In calculating the appropriate fine, the NDPA looked at a range of factors, including but not limited to:
- Grindr has processed personal data illegally when it disclosed personal data about its users with a number of recipients. These recipients may have subsequently disclosed the data to other recipients. Grindr disclosed the data to Twitter MoPub’s SDK, and Twitter MoPub lists more than 160 partners. This means that over 160 partners could access personal data from Grindr without a legal basis. We consider that the scope of the infringements adds to the gravity of them.
- It seems clear that Grindr intended to use its previous consent mechanism and maintains that the consents were valid and in accordance with the GDPR. Our assessment shows that the consent mechanism clearly did not meet the applicable GDPR requirements. In our view, the inadequacy of the consent mechanism should have been clear to Grindr.
- Tech companies such as Grindr process personal data of data subjects on a large scale. The Grindr app collected personal data from thousands of data subjects in Norway, and it shared data on their sexual orientation. This enhances Grindr’s responsibility to exercise processing with conscience and due knowledge of the requirements for the application of the legal basis on which it relies upon.
- We do find it aggravating that Grindr must have gained financial benefits from the infringements.
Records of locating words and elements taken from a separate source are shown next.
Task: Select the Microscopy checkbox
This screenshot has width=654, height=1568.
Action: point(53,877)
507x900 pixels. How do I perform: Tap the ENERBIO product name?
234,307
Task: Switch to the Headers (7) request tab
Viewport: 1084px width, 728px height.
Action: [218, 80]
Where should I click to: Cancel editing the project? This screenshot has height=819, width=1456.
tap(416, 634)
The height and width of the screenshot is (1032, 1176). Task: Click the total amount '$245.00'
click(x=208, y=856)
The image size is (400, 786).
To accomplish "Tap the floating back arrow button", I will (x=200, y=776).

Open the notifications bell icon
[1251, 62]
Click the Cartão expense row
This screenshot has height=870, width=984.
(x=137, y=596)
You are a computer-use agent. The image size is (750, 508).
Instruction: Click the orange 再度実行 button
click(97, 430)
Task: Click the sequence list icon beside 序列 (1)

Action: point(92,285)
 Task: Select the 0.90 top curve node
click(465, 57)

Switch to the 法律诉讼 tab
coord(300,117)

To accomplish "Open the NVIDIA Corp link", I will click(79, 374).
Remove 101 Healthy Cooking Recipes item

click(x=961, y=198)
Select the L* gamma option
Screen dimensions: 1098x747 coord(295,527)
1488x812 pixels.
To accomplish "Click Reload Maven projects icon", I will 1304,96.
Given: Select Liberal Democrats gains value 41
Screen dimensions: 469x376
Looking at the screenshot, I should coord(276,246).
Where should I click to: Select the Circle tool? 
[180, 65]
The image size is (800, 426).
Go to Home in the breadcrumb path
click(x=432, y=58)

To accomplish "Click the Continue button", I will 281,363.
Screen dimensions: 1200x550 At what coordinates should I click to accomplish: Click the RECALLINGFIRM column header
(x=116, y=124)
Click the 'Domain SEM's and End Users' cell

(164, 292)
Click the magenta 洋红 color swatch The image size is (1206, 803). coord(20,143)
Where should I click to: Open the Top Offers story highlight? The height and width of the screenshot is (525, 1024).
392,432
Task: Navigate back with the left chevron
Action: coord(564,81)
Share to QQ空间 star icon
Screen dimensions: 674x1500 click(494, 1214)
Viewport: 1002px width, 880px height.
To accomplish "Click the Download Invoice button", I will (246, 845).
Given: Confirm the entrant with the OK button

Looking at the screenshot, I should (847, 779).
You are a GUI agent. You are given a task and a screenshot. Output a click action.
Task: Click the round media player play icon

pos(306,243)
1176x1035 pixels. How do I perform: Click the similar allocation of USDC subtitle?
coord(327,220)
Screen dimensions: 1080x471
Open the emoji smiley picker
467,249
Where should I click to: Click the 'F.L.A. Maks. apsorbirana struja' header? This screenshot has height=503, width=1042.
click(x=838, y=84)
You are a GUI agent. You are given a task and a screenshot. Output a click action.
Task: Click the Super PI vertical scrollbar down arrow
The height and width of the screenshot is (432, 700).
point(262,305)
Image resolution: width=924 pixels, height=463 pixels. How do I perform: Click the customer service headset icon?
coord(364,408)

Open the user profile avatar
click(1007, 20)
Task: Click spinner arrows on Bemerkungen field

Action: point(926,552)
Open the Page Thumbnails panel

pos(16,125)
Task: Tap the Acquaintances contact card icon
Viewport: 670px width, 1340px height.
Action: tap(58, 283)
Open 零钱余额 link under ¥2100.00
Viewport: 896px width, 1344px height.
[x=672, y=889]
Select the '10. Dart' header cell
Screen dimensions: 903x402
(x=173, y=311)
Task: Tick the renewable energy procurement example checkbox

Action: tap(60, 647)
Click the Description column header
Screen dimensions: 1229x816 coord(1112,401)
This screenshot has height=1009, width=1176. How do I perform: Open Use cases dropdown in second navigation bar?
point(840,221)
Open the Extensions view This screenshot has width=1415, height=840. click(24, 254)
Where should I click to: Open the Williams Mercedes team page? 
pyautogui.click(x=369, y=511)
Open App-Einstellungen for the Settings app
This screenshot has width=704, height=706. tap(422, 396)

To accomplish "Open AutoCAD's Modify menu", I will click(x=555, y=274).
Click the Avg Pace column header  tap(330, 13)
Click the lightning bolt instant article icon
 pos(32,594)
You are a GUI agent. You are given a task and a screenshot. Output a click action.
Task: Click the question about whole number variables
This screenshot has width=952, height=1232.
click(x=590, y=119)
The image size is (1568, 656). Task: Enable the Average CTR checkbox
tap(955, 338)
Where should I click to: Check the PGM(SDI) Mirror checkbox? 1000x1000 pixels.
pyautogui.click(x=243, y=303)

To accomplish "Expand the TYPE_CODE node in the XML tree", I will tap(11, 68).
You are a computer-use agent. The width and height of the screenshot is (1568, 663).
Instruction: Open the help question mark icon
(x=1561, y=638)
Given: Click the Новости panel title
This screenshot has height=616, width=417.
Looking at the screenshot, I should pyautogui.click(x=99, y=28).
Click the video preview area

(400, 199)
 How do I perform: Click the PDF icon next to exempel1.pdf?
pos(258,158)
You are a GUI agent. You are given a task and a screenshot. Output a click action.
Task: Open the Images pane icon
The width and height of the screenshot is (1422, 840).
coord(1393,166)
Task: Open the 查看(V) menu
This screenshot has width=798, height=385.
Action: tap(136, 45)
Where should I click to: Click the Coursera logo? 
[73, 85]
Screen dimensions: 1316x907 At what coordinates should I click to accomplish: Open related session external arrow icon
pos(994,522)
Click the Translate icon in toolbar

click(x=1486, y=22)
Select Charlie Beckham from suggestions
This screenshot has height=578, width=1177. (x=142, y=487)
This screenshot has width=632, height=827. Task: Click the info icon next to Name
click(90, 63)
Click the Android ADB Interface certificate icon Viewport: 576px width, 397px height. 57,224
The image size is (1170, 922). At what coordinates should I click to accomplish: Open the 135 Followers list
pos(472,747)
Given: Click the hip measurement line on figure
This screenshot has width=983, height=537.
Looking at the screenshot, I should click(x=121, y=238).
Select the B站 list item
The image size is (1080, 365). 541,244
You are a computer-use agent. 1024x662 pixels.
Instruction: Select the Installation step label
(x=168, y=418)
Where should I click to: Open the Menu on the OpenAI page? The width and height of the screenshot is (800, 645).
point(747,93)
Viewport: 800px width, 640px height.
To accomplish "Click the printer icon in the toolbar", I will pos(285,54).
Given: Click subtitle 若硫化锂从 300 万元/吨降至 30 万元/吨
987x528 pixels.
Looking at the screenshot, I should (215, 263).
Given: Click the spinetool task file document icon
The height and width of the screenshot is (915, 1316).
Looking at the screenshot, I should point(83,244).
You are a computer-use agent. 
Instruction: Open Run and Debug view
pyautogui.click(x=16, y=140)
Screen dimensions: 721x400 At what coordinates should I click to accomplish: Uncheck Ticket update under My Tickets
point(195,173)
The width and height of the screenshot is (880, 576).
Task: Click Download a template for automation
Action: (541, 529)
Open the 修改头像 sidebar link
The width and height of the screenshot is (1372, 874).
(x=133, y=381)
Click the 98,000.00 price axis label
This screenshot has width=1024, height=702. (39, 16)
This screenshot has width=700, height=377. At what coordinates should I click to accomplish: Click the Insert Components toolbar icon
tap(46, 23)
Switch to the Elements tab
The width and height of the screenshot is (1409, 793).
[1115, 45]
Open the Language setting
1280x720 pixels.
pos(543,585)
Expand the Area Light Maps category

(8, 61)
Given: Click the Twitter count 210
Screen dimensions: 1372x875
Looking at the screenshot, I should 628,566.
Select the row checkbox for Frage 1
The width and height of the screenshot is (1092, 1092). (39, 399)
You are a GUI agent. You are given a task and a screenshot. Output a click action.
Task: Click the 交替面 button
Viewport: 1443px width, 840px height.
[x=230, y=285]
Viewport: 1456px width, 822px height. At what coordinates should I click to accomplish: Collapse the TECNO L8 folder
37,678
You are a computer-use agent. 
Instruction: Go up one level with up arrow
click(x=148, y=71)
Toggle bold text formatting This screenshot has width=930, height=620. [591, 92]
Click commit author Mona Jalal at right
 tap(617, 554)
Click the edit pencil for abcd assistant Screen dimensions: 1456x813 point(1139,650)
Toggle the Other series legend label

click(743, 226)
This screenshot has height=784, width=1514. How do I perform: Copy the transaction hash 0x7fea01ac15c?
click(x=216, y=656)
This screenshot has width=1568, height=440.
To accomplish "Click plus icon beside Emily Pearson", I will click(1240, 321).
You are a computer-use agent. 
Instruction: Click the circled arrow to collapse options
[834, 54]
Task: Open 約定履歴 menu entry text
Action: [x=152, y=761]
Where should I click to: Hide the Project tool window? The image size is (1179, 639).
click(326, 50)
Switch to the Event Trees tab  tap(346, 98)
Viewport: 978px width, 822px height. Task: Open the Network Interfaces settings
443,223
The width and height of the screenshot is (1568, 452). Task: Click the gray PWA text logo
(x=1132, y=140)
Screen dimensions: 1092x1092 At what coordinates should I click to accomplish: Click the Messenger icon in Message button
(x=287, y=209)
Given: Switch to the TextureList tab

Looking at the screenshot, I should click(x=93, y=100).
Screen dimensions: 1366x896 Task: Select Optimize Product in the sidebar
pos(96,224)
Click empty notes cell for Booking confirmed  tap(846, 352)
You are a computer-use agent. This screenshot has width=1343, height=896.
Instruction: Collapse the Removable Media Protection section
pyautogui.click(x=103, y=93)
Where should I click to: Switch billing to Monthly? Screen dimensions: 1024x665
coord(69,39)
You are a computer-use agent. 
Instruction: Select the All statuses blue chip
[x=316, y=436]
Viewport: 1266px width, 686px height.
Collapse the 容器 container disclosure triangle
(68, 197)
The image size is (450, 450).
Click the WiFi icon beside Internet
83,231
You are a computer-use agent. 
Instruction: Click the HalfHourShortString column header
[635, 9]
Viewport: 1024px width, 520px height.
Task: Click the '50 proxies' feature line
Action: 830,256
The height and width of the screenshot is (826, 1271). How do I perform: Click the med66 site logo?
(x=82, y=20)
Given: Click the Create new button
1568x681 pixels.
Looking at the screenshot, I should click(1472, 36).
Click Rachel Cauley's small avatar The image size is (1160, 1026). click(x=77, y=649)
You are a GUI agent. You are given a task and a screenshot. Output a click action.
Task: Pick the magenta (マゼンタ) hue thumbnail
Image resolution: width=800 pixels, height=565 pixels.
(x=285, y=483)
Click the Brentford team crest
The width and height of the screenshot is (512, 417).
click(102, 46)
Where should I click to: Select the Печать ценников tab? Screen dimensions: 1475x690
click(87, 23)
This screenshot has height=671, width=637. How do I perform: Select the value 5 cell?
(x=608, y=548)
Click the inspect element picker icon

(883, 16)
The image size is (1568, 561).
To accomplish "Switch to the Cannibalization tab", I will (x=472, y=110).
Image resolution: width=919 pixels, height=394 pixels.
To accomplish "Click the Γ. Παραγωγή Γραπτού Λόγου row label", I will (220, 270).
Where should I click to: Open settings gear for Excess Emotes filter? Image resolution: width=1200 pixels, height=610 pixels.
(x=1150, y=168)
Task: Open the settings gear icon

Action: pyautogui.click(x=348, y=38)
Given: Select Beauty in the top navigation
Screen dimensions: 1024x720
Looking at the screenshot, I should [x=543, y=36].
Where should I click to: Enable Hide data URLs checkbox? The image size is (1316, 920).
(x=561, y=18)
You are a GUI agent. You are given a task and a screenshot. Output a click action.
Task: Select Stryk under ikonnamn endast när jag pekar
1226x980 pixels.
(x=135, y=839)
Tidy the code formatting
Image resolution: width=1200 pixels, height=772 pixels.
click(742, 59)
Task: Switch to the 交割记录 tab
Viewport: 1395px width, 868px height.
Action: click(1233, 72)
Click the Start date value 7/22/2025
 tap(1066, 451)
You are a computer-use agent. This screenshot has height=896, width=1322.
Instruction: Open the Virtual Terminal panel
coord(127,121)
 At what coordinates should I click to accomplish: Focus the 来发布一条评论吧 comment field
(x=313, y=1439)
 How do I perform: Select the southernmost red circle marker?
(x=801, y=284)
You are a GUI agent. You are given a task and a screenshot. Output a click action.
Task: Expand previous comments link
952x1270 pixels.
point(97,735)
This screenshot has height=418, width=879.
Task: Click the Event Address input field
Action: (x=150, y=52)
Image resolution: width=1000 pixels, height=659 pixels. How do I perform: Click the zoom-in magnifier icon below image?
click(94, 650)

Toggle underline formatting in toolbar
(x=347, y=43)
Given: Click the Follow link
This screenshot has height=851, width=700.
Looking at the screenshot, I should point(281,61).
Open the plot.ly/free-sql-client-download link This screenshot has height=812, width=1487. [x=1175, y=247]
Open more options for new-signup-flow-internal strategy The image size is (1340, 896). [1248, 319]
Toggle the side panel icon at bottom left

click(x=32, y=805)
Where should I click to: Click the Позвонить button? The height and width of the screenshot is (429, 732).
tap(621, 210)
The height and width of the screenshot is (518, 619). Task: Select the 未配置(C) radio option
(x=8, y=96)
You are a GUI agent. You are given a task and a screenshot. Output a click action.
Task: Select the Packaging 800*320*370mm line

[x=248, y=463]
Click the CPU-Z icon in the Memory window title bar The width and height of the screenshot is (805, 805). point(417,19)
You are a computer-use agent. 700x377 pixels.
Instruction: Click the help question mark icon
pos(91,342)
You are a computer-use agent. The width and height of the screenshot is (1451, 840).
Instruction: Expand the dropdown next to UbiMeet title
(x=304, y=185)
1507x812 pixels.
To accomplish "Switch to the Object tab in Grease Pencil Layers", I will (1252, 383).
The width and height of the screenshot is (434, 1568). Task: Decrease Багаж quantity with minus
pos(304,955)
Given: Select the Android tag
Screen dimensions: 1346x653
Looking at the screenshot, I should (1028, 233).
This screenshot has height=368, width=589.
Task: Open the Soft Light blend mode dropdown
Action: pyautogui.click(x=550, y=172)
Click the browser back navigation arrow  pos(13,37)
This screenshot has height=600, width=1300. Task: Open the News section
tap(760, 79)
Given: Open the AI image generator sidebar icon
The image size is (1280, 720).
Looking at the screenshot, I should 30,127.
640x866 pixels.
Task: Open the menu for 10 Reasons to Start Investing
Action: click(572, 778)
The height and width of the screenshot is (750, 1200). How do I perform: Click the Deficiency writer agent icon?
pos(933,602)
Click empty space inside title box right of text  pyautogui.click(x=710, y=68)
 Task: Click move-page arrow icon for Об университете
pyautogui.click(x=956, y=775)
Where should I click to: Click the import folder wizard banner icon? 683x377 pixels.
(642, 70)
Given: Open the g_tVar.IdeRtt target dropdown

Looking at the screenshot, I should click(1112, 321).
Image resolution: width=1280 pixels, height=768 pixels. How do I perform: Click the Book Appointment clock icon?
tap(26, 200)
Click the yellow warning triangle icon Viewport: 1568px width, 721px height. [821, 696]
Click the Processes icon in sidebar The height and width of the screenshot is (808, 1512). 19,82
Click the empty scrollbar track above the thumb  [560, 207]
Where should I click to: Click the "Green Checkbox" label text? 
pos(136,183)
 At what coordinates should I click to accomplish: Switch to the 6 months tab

Grindr users who did not want (or did not have the opportunity) to enroll in the paid version, had their personal data shared and re-shared with a potentially vast amount of advertisers without a legal basis, while Grindr and advertising partners presumably profited.
In calculating the size of the fine, the NDPA assessed the annual worldwide turnover of Grindr at about $100 million and therefore levying a €9,600,000 fine is appropriate given the GDPR allows for the imposition of a €20 million fine or one that is 4% of annual worldwide turnover, whichever is higher.